Jakarta, serayunusantara.com – Ketua DPR RI, Puan Maharani menyoroti bagaimana dampak bullying terhadap korban maupun pelaku. Ia meminta Pemerintah memetakan faktor-faktor yang menyebabkan maraknya kasus bullying di Tanah Air.
Menurutnya, praktik bullying bisa disebabkan dari banyak faktor. Mulai dari lingkungan sekitar, maupun dari internal keluarga.
“Jadi penanganannya tidak bisa sendiri-sendiri karena saling berkaitan.
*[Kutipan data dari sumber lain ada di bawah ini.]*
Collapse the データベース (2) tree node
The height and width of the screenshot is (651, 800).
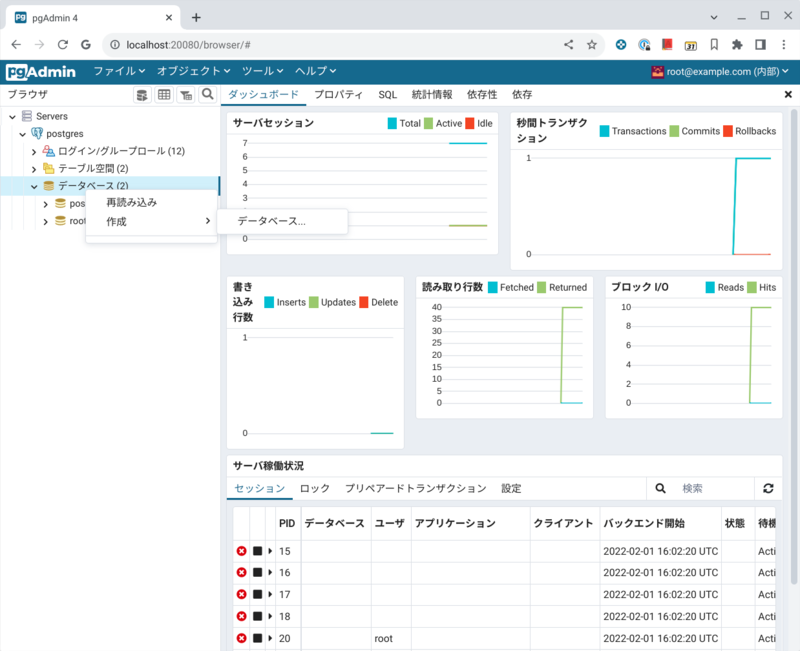[34, 186]
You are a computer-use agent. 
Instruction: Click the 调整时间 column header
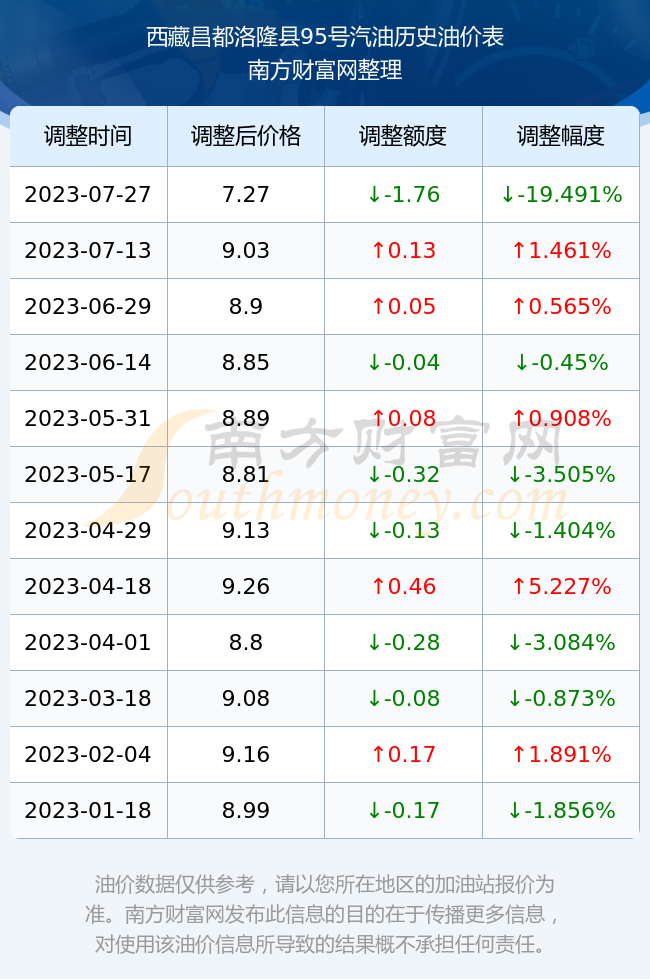click(88, 136)
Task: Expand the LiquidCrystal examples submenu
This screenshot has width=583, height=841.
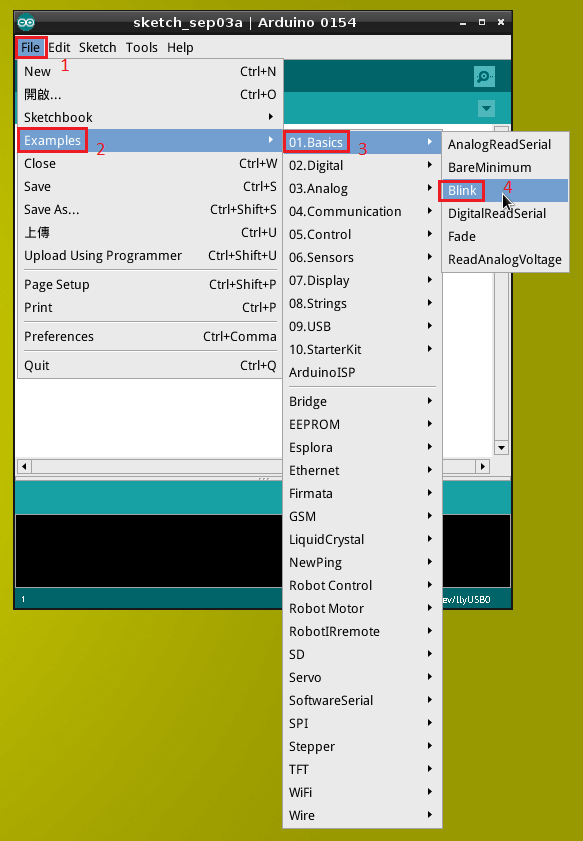Action: point(362,540)
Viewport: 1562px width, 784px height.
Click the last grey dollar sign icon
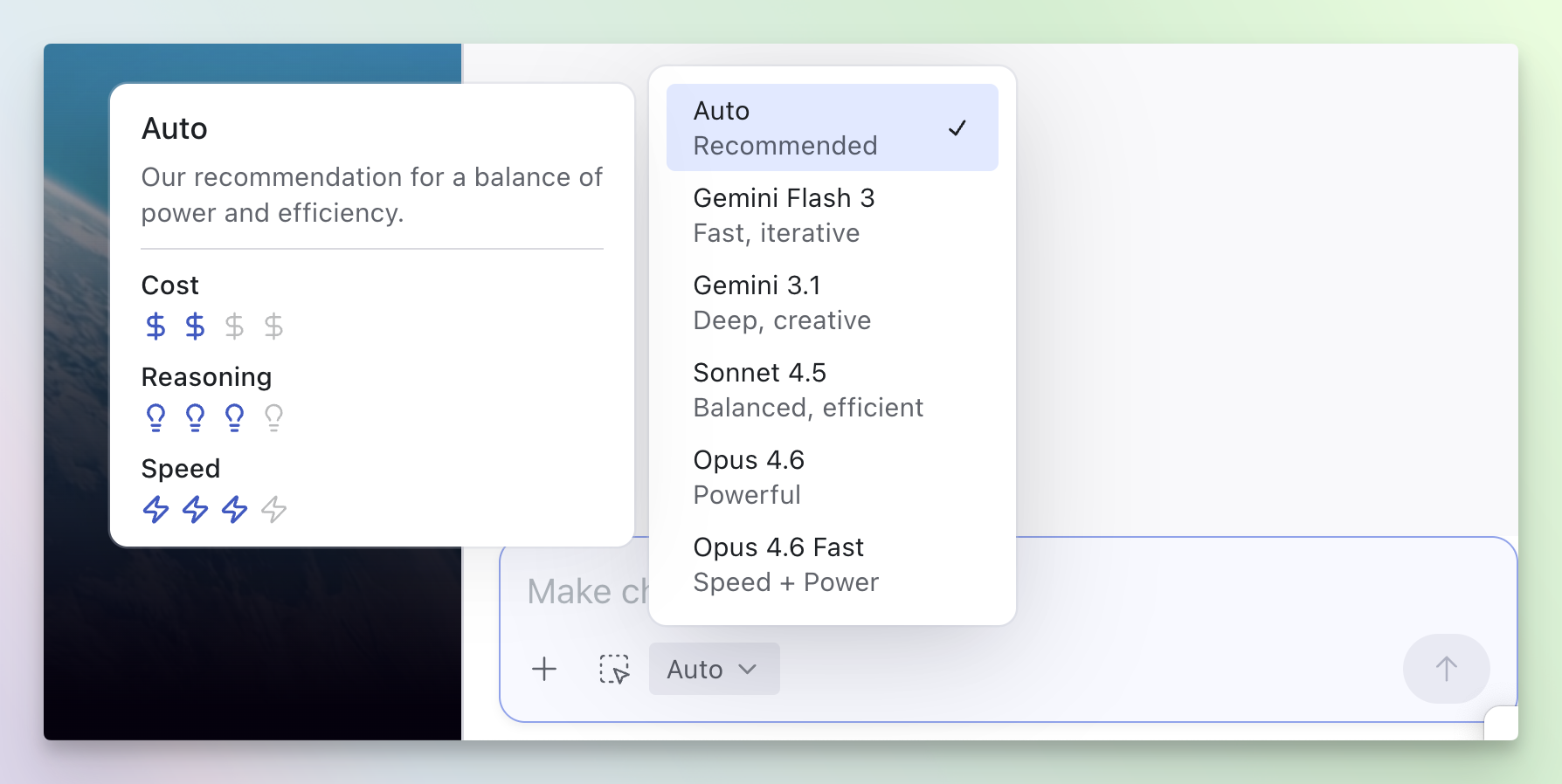273,327
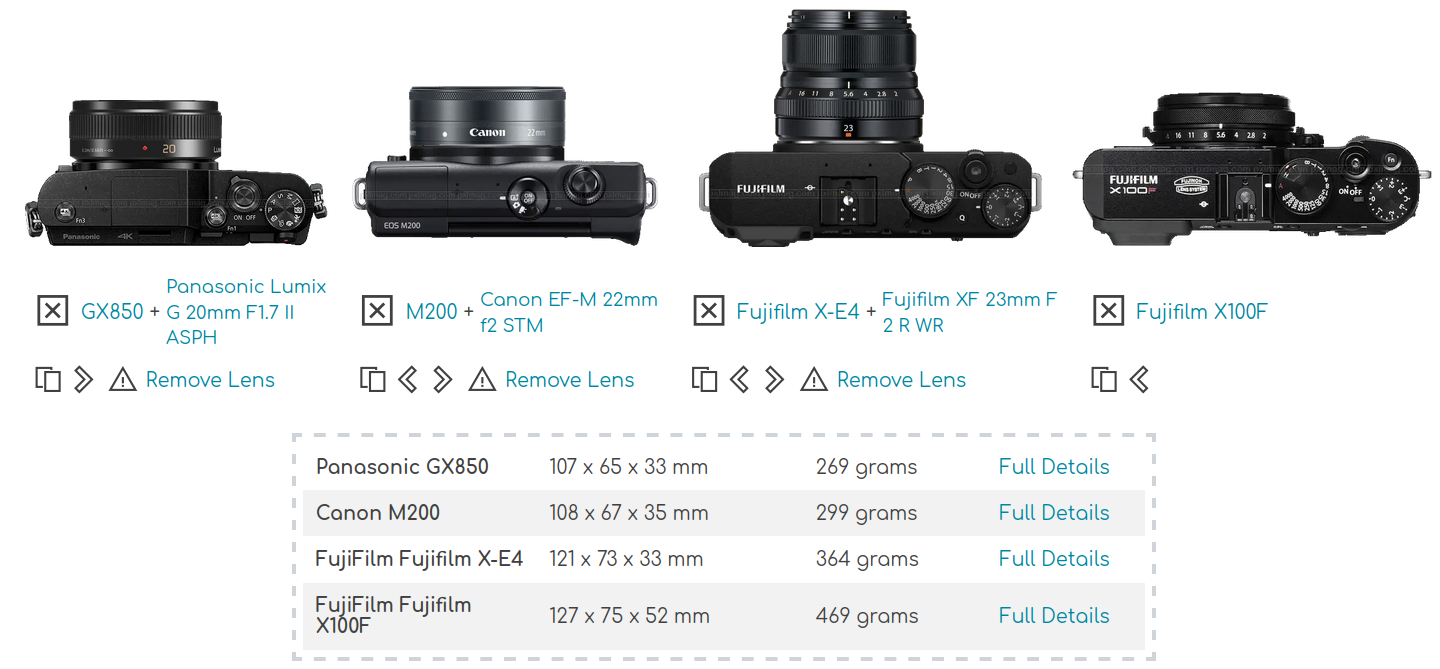Move the GX850 right with the chevron arrow
Image resolution: width=1440 pixels, height=669 pixels.
click(x=84, y=380)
Banyak kasus ditemukan, pelaku bertindak bully karena ia juga menjadi korban bullying. Faktor kurangnya support system dan bebasnya konten di media sosial juga bisa menjadi penyebab,” ujar Puan dalam keterangan persnya, Jumat (29/9/2023).
Oleh karena itu Puan mendorong Pemerintah menyelesaikan fenomena maraknya kasus bullying secara lebih khusus, terutama yang melibatkan anak. Apalagi, dampak bullying bisa membuat anak depresi hingga meninggal dunia.
“Banyak sekali contoh anak yang depresi lalu melakukan tindakan nekat. Salah satu penyebabnya karena sering dibully. Masalah perundungan bukan persoalan sepele,” tegas Puan.
Oleh karenanya, Puan berharap Pemerintah harus segera mencari pendekatan terbaik untuk mencegah sekaligus mengatasi maraknya kasus perundungan terutama di sekolahan.
Perlu ada penanganan khusus dari kasus bullying anak yang melibatkan berbagai instansi.
“Karena masalah bullying banyak sekali irisannya. Bagaimana diperlukan dukungan dari Pemerintah untuk menciptakan ketahanan keluarga untuk memastikan anak dapat bertumbuh dengan fisik dan mental yang baik,” sebut Puan.
Selain itu juga, penanganan lebih khusus juga menjadi penting agar pengusutan kasus bullying anak dapat berjalan dengan optimal.
Karena dalam perundungan anak, pelaku dan korban sama-sama masih di bawah umur sehingga membutuhkan perlakuan dan pendampingan khusus, termasuk pada sistem peradilannya.
Tindakan bullying juga erat kaitannya dengan kesehatan mental anak. Untuk itu, Pemerintah didorong memberikan program-program pencegahan, dan juga mengoptimalkan penanganan kasus perundungan dari sisi kesehatan.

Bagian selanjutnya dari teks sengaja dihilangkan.